One key point is clearer when we see the location of this story in Luke’s Gospel. It follows directly after a parable which is very familiar to us, the story of the Prodigal Son (Luke 15:11-32). Here the younger son of a man demands his share of the family wealth. He goes away and “squanders” his share. In dire straits, he decides to return home to his father. But filled with guilt he determines that he can no longer be regarded as a member of the family, only a slave to his father. Surprise – the father spots the son returning. Overwhelmed with joy, he runs out to gather the wayward one into his arms. No mention of the “squandering”, no mention of the thoughtlessness of the son and his desertion of the family. These two parables shown together are revelations of how God sees us.
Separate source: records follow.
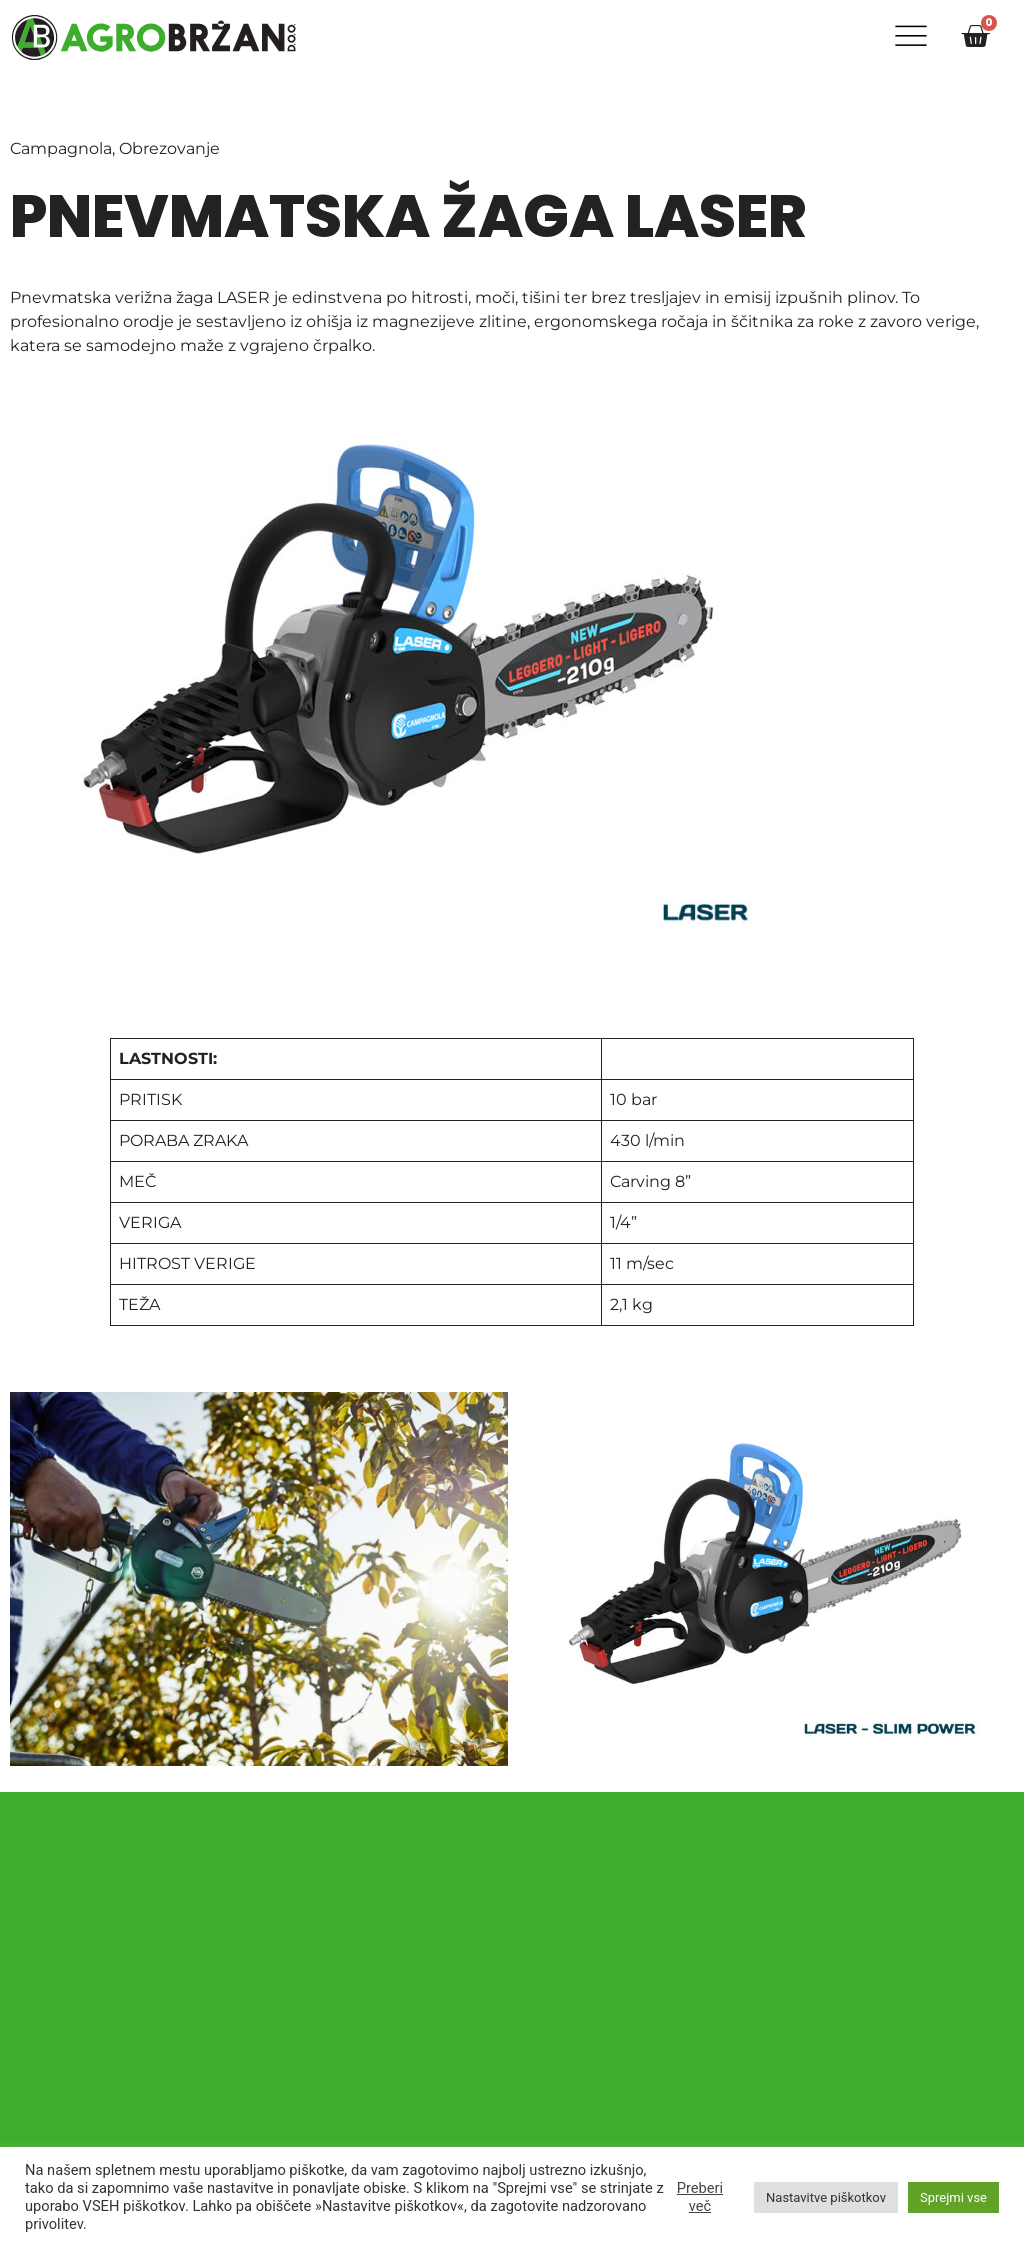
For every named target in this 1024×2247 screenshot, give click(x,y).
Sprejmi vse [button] (953, 2197)
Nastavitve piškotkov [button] (826, 2197)
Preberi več (700, 2197)
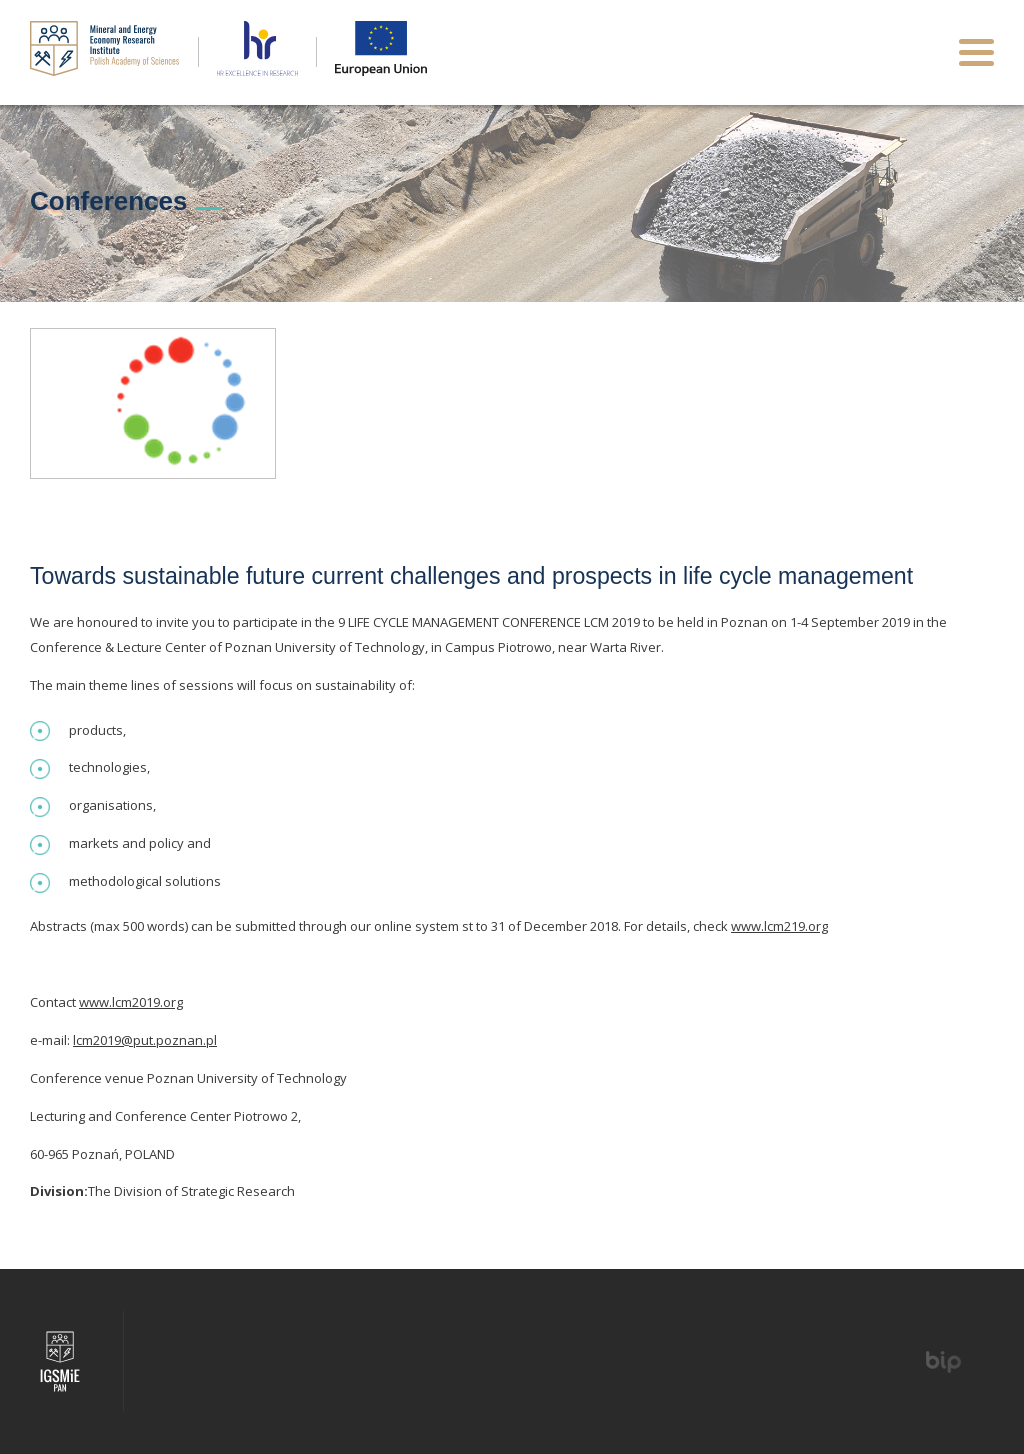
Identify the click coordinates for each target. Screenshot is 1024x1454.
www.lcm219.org (779, 926)
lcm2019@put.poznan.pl (145, 1040)
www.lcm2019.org (131, 1002)
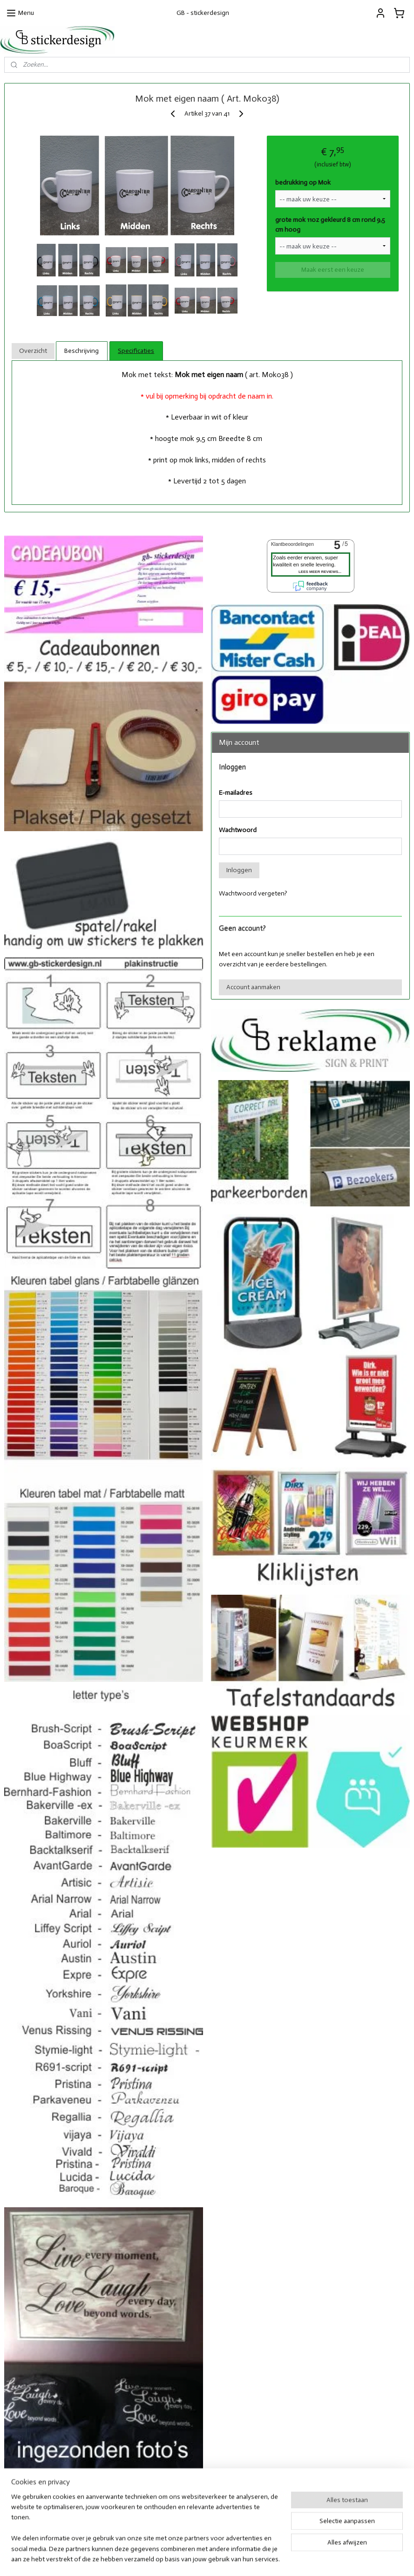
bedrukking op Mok (303, 182)
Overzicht (33, 351)
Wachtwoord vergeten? (253, 893)
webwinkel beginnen (229, 2559)
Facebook (300, 2501)
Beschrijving (81, 351)
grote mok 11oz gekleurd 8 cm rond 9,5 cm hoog (330, 225)
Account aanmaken (253, 987)
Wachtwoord (238, 830)
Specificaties (136, 351)
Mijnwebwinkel (302, 2559)
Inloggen (239, 870)
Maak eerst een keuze (332, 270)
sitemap (182, 2559)
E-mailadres (235, 793)
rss (198, 2559)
As persons, as communities, as a global humanity we are gifted with many resources, much wealth. These are ours to use, in trust from God. How do we use this wealth of resources human, natural, economic? Sometimes we “squander” what we have been given. The temptation to treat it as held only for our own use or to seize it from others can overtake us, as individuals, communities or nations. In this, like the manager or the younger son, we betray the trust.
The two stories reveal God’s response. It is a surprising one. God’s eyes are ever ready to see beyond the failings. The debts and sins, the hurts and broken trust cannot stand in the way of God’s vision. God’s unconditional love ever recognizes the goodness of each and every person, even if the person themselves may be blind to it.
Luke presents us with these two parables as Jesus’ way of proclaiming a faith in God as ever ready to reconcile and heal. The stories express a faith in a God who challenges us with wealth, gifts and resources, in trust. At the same time, they present a God whose unconditional love can see beyond our failures to live up to this trust. It is a love that can see beyond our failures to the goodness with which God has gifted us.
The two parables express a further point, another challenge. The central characters in the stories, the prodigal son and the manager undergo conversions, changes of view and heart. In their own individual ways, each of them begins to see that their life is threatened and that they must change direction. Both recognized that what they thought was theirs, was in fact not something they held in permanence. The young man needed to reconnect with his family. The manager needed to find a new circle of connection with the debtors.
One might question the routes each character took for this change, but Luke indicates that the very effort to undertake a change of heart and direction does begin a rebuilding of trust and connection.